Flores ao relento 15/05/2014

Por Caetano Imbo

Neste mundo, onde a emancipação da mulher parece ser uma conquista definitiva, há ainda quem pensa que o lugar da mulher é na cozinha

O sequestro de mais de 200 meninas de um colégio interno na cidade de Chibok, na Nigéria, em 14 de abril, pelo grupo rebelde islâmico Boko Haram, é rastro de muitos casos que abalam e atormentam as mulheres africanas. Atormenta também a nós, cidadãos, que assistimos na mídia ao drama dessas meninas e de seus pais, pois discordamos, junto à comunidade internacional, desse ato brutal e inaceitável. Vivemos em um mundo sem fronteiras, onde a cultura e a modernidade não podem e nem devem se distanciar uma da outra. Ambas andam de mãos dadas!

Nesse mundo, onde a emancipação da mulher parece ser uma conquista definitiva, há ainda quem pensa que o lugar da mulher é na cozinha, sendo que seu papel se restringiria a casar, ter filhos e tratar de tudo o que diz respeito à vida doméstica. O machismo predomina e opera nessas mentes carregadas de ignorância cunhada nas culturas, nos usos e costumes.

Ao longo da história, vimos que a mulher se esforçou para conquistar a liberdade de escolher o que quer ser e o que deseja fazer na vida. As mulheres africanas não são exceção. Ao contrário do que Boko Haram prega, as mulheres africanas podem escolher se querem trabalhar fora de casa, ocupar altos cargos na sociedade aproveitando as oportunidades que uma educação familiar e escolar pode oferecer. Têm o direito de escolher se querem ser muçulmanas ou cristãs, esposas ou solteiras. Esse direito pertence somente a cada uma delas e a mais ninguém.

Há muitas mulheres africanas que souberam escolher. A cantora Rokia Traoré, por exemplo, com sua gingada singular, mistura a tradição e a modernidade em sua música.

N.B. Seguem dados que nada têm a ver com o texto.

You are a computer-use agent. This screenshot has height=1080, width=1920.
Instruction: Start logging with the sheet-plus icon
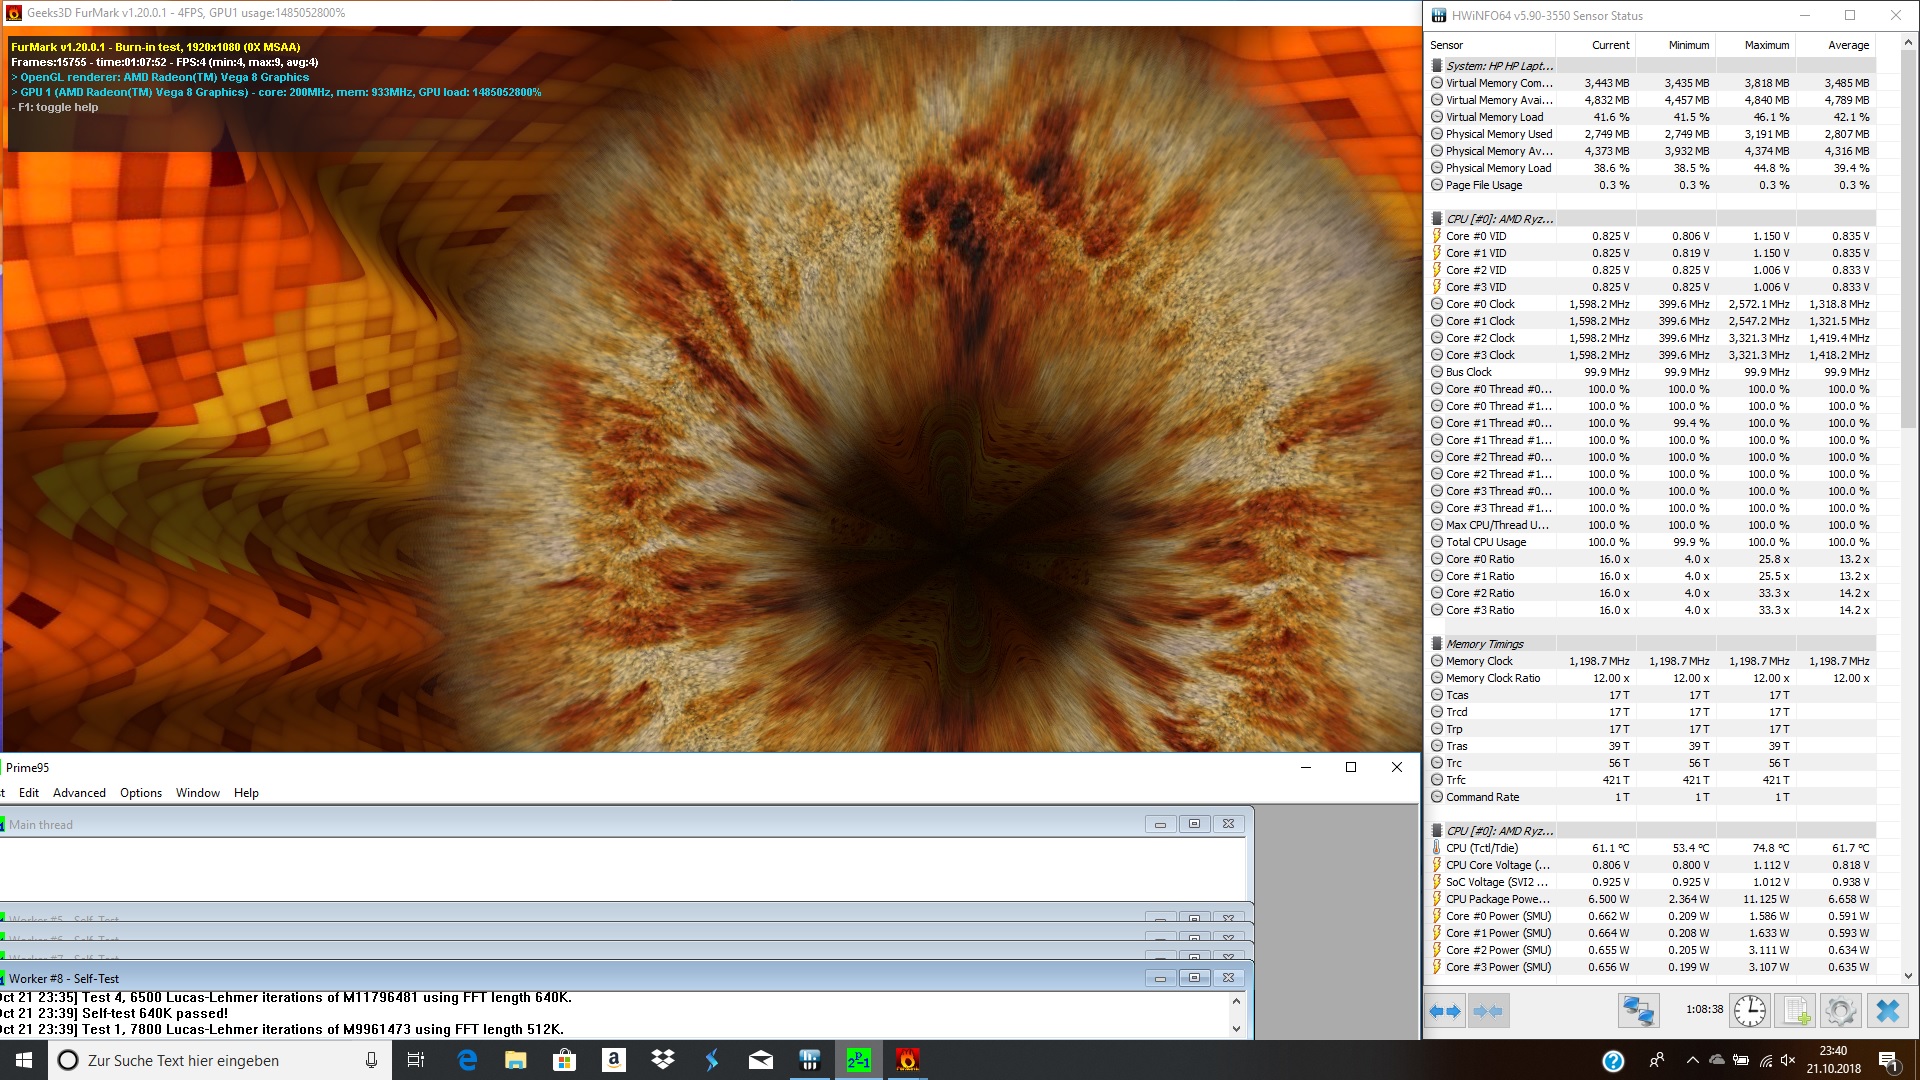[1796, 1011]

Essa artista viveu na Europa e em diversos países da África; depois retornou ao Mali e retomou as tradições nacionais. Ela incorporou-as em sua arte, o que proporcionou um vasto mosaico cultural, que enriquece e liberta as mulheres africanas.

Quando governantes esquecem que são eleitos para servir o povo, quando se perde o norte e quando se predomina a corrupção, insurgentes e covardes aproveitam para usar da religião e da cultura tradicional para cunhar as suas ideologias saudosistas. Nesse caso, a corda acaba quebrando e sempre atinge a parte mais frágil da população, as mulheres e as crianças. Deixadas ao relento, as meninas continuam na esperança de socorro. Mas, de onde virá esse socorro? Dos pais e mães desolados, do governo, da comunidade internacional?

Enquanto o socorro não chega, as meninas ficam como as flores no campo, queimadas pelo sol forte e, de madrugada, molhadas pelo orvalho.

Caetano Imbo é guineense, poeta e graduado em Letras pela USP.